Thursday, 3 January 2013

Don't Tell When Writing Fiction




My copy for the newspaper was fine but my fictional stories sounded flat. Why?





A man first visit to Worcester went wrong from start to finish and ended with him being arrested. The day began when JS and his girlfriend were dropped off at the wrong church and got lost on their way to





Get the gist? That telling you what happened and that way is no good for a story.





For fiction you need to show JS and his girl being dropped off. Picture Trouwjurk Lange Mouw it. Their taxi stops, mouwloos avondjurken they get out, the churchyard looks deserted





John held open the door of the taxi for Clare to get out. The breeze rustled her flimsy pink dress.
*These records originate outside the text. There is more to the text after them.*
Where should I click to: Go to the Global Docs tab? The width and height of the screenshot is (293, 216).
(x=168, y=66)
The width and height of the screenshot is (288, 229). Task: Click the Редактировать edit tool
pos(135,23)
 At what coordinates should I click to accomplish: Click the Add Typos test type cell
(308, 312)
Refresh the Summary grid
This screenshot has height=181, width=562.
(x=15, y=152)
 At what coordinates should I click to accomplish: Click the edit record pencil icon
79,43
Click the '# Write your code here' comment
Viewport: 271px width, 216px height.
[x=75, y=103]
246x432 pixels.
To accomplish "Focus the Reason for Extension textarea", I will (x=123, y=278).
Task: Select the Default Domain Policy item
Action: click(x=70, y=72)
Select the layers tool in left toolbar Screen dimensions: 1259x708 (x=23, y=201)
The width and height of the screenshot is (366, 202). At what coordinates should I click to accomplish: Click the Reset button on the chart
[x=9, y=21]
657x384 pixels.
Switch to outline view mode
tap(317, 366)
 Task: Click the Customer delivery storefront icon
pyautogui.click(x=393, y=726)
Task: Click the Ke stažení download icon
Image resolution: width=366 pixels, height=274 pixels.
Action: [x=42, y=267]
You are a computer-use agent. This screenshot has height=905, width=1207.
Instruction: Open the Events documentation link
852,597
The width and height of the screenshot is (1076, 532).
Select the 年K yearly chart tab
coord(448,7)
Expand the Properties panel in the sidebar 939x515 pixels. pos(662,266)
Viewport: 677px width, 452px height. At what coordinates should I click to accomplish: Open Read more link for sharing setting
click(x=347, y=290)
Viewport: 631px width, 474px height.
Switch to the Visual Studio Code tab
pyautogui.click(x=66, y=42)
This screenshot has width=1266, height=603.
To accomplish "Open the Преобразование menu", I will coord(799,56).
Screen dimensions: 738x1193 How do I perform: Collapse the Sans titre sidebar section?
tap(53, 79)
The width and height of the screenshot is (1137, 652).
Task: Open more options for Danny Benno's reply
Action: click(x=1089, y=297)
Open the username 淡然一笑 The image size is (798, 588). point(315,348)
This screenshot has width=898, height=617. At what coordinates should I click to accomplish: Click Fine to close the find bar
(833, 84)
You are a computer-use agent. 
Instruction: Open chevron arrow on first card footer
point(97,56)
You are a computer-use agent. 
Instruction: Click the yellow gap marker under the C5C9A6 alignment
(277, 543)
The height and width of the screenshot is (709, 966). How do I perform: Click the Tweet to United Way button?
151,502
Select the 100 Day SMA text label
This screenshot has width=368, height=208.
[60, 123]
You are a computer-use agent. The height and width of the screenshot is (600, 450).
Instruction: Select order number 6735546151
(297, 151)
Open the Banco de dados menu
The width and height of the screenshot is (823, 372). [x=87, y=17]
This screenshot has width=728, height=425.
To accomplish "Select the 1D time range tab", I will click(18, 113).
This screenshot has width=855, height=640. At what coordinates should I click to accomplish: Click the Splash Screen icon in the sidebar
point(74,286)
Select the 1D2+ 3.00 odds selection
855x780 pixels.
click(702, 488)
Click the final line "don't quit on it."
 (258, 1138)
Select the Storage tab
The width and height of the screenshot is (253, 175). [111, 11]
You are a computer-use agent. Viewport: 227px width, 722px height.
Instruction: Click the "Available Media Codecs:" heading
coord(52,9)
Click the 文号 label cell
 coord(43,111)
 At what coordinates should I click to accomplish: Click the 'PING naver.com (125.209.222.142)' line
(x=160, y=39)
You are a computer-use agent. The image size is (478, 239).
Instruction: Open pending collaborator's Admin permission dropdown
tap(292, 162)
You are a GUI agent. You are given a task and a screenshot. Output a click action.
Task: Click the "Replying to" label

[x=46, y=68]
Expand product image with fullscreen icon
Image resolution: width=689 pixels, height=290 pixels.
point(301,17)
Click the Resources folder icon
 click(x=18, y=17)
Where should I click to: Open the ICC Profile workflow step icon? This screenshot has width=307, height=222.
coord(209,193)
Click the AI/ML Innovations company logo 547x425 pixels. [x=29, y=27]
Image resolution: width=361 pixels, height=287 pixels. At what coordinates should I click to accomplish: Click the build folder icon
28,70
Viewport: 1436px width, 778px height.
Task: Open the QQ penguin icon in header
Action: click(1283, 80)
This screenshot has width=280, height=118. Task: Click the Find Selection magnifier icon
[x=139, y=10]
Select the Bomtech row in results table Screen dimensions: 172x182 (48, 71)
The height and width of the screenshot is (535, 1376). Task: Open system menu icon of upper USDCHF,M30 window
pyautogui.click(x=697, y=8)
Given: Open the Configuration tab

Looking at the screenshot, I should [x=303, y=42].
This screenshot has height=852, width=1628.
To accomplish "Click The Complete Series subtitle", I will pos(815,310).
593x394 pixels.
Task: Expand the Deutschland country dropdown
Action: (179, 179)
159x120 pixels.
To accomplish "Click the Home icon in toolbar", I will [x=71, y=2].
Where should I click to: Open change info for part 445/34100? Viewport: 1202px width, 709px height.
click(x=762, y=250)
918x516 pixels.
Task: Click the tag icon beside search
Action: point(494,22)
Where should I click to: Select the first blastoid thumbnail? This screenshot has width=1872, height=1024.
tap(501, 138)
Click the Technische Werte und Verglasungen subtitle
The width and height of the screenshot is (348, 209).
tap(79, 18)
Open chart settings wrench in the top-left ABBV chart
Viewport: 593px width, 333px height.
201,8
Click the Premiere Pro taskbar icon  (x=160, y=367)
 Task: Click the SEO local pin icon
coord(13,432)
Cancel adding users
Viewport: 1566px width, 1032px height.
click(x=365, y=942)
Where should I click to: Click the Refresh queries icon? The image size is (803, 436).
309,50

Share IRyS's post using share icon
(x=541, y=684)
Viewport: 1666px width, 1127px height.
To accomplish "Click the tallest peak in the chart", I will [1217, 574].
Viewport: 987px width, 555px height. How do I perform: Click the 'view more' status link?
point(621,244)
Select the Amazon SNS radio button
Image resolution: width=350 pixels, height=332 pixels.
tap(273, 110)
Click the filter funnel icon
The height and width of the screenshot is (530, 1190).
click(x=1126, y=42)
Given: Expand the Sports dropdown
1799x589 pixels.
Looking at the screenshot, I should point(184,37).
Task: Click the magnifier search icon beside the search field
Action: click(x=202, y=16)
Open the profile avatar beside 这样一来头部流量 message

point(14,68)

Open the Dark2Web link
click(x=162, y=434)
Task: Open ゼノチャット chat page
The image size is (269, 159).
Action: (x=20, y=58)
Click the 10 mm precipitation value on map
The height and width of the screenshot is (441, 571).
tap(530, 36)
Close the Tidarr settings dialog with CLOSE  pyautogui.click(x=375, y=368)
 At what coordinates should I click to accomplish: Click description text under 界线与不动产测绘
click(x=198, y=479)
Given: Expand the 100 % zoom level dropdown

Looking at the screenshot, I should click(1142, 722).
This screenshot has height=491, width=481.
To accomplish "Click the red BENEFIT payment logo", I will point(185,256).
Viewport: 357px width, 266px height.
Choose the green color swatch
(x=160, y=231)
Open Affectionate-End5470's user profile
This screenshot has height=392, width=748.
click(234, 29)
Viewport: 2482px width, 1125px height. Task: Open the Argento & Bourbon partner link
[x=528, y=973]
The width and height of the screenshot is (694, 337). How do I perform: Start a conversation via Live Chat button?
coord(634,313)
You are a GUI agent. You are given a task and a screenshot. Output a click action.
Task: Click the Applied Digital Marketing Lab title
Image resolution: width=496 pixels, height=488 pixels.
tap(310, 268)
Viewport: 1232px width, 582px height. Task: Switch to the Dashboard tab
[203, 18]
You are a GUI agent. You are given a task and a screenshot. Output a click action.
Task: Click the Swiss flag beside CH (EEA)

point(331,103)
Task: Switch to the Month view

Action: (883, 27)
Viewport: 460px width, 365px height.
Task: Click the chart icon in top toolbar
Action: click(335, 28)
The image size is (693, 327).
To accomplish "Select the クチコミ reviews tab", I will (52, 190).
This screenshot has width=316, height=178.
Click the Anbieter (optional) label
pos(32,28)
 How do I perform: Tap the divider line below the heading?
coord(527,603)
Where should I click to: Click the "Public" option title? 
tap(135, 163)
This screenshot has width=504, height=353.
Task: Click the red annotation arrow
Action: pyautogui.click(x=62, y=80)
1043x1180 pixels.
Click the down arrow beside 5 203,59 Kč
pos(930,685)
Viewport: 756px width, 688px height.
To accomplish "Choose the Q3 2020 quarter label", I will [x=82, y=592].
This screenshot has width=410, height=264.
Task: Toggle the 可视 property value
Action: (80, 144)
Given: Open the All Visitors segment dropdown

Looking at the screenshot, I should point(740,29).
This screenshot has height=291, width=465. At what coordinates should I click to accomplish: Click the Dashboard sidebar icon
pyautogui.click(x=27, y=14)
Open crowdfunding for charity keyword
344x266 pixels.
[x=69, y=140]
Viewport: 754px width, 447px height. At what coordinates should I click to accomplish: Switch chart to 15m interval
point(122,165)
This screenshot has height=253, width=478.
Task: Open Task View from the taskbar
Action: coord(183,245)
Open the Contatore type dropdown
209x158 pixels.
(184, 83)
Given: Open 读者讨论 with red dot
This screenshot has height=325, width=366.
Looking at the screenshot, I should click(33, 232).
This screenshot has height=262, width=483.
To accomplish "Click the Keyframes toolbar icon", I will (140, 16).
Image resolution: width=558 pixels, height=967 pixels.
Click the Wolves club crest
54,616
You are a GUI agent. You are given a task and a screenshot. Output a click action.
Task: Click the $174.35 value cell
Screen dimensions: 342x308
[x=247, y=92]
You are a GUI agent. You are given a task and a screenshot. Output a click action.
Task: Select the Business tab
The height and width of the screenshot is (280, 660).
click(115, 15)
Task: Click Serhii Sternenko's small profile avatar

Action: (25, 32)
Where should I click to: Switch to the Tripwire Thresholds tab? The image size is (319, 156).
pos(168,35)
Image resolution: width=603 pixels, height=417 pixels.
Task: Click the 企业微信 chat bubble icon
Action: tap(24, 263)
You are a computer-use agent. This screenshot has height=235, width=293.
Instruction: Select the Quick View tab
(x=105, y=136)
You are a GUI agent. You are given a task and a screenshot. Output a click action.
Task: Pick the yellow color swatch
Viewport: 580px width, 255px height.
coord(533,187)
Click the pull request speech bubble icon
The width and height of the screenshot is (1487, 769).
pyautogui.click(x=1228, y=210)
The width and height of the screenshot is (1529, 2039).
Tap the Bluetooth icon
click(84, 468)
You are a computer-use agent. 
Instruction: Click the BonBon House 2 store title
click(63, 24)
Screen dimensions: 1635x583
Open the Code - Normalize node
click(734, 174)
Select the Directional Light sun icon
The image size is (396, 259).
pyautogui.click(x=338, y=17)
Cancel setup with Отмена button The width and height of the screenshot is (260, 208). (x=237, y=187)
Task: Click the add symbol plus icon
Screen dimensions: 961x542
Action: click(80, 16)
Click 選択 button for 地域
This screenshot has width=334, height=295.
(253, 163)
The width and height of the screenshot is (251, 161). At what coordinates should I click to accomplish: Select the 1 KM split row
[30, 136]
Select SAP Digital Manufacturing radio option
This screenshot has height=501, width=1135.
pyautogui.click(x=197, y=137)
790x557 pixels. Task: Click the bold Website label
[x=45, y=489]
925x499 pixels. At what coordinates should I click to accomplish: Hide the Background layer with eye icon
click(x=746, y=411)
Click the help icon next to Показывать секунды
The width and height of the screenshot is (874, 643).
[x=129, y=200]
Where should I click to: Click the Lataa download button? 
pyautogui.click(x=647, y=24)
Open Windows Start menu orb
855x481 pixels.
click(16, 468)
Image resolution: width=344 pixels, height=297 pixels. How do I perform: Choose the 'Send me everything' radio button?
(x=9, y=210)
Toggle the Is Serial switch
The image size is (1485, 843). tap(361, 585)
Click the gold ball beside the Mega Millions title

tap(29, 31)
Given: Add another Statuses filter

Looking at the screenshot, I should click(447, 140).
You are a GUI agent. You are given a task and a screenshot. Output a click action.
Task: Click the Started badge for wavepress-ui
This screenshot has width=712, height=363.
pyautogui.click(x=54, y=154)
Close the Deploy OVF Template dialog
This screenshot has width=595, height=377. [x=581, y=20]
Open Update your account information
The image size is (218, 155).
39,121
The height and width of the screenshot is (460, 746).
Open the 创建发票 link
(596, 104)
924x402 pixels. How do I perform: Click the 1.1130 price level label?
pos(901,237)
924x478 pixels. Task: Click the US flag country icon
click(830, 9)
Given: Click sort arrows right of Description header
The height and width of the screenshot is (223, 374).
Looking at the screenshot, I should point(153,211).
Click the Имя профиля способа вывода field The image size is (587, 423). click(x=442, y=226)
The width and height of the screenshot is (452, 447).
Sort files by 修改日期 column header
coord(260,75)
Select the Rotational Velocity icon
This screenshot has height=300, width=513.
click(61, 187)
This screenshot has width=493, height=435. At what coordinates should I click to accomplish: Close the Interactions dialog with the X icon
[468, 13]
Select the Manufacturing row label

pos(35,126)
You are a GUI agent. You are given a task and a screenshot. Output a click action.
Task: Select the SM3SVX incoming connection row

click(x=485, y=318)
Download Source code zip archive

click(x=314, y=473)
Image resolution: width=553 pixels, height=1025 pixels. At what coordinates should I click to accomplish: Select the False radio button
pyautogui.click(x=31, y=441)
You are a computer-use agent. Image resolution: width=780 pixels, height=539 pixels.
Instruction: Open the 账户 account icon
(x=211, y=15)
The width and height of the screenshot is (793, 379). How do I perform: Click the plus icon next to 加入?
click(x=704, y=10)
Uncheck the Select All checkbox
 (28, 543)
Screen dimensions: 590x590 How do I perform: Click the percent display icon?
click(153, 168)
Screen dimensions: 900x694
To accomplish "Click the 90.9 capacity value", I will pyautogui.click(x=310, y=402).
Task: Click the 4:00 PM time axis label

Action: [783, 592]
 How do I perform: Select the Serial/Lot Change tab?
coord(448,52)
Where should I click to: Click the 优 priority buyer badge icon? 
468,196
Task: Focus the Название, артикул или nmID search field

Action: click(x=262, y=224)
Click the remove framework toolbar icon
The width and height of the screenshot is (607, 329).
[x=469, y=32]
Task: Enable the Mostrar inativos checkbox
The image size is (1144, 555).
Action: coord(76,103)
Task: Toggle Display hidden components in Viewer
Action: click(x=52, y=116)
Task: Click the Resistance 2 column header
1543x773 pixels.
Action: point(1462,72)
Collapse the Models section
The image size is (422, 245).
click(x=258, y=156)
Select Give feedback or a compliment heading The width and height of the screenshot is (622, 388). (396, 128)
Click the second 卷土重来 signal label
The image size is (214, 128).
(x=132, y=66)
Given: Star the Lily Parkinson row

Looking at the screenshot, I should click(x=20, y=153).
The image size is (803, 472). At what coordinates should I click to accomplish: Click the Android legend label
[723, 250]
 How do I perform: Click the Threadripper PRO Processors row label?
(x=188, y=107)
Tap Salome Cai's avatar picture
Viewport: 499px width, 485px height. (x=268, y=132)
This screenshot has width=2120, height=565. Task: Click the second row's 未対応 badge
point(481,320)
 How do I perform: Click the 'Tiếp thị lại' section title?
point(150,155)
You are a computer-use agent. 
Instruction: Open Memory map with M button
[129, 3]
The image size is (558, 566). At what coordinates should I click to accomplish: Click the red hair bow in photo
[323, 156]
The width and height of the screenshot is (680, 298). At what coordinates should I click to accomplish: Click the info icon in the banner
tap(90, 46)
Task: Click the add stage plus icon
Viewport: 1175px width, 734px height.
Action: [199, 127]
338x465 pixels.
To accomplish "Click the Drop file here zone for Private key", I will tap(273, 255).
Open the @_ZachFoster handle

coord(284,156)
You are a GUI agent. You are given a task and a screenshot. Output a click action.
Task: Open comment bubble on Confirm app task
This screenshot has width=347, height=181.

She dipped her head, clutching her hat so that it wouldn be blown away. He smiled. He never seen her in a hat before.





That showing. It shows us John, already out of the vehicle. We see him holding the door open for his girlfriend. We are shown what Clare is wearing. We see the wind rustling the skirt of her dress. We are shown exactly how Clare gets out, by Feest Jurken dipping her head so that her hat doesn fall off. Shown John smile as he takes in her new outfit.





Showing is all about painting pictures with words. Adding detail, like the breeze. Getting inside the character. No-one told us that John cares for Clare. That too has been shown by his actions.